Bluefin stoneroller
- Conservation status: Least Concern (IUCN 3.1)

Scientific classification
- Kingdom: Animalia
- Phylum: Chordata
- Class: Actinopterygii
- Order: Cypriniformes
- Family: Leuciscidae
- Subfamily: Pogonichthyinae
- Genus: Campostoma
- Species: C. pauciradii
- Binomial name: Campostoma pauciradii Burr and Cashner, 1983

= Bluefin stoneroller =

- Authority: Burr and Cashner, 1983
- Conservation status: LC

Species of fish

The bluefin stoneroller (Campostoma pauciradii) is a species of freshwater ray-finned fish in the family Leuciscidae, the shiners, daces and minnows.

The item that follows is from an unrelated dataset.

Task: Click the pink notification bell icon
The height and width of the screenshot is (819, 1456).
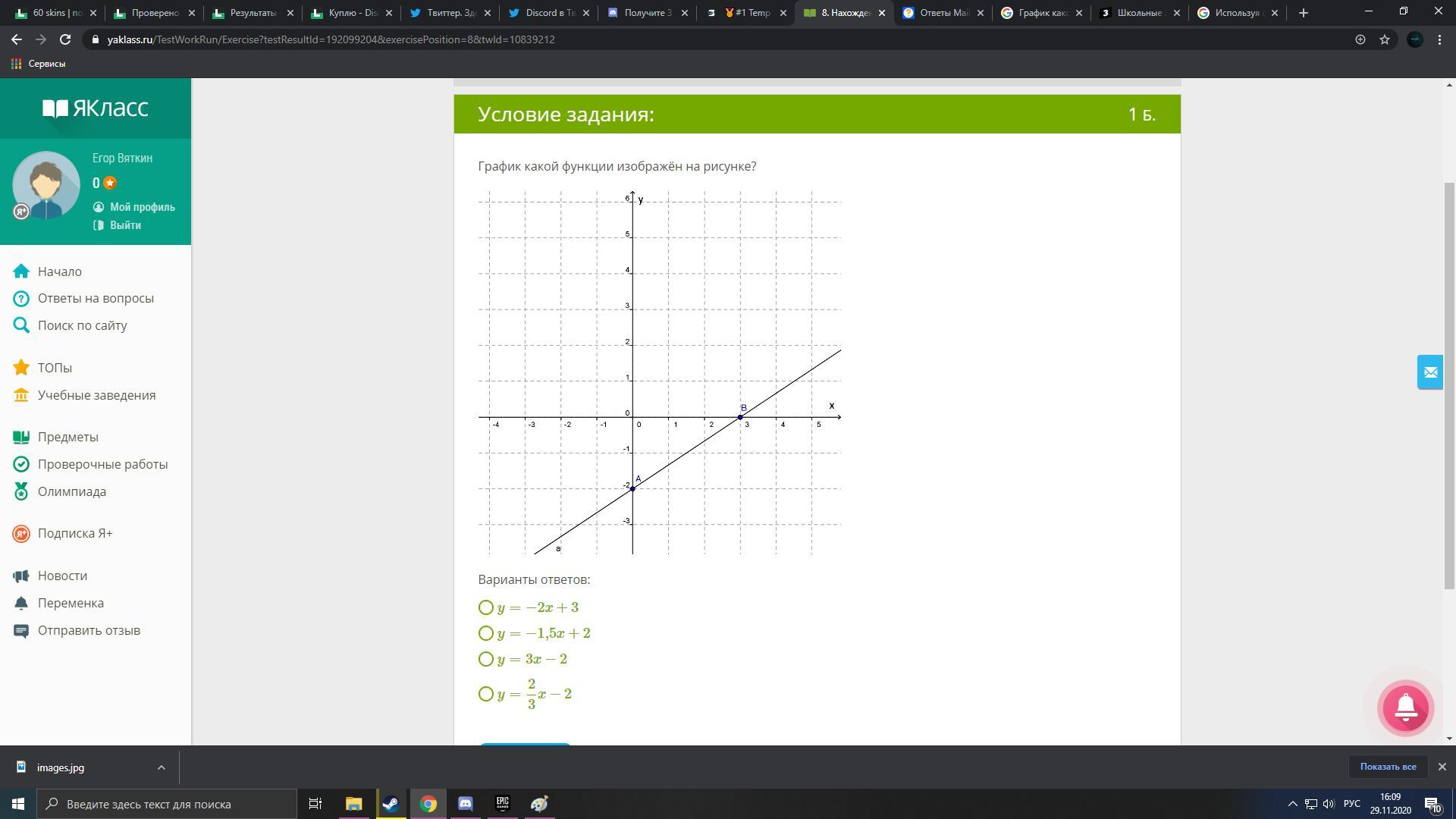Action: (1405, 708)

This fish is endemic to the southeastern United States.

==Distribution==
It is found primarily in the Altamaha and Apalachicola river watersheds in Georgia and Alabama. There are also records from the Alabama and Tennessee river watersheds in Georgia.

==Ecology==
The bluefin stoneroller lives in rocky riffles, runs, and sometimes pools in streams.

==Life history==
It can be distinguished from other members of the genus Campostoma by its number of gill rakers, which usually number 12-16, as well as the blue-green fin coloration in breeding males and meristic trait variation.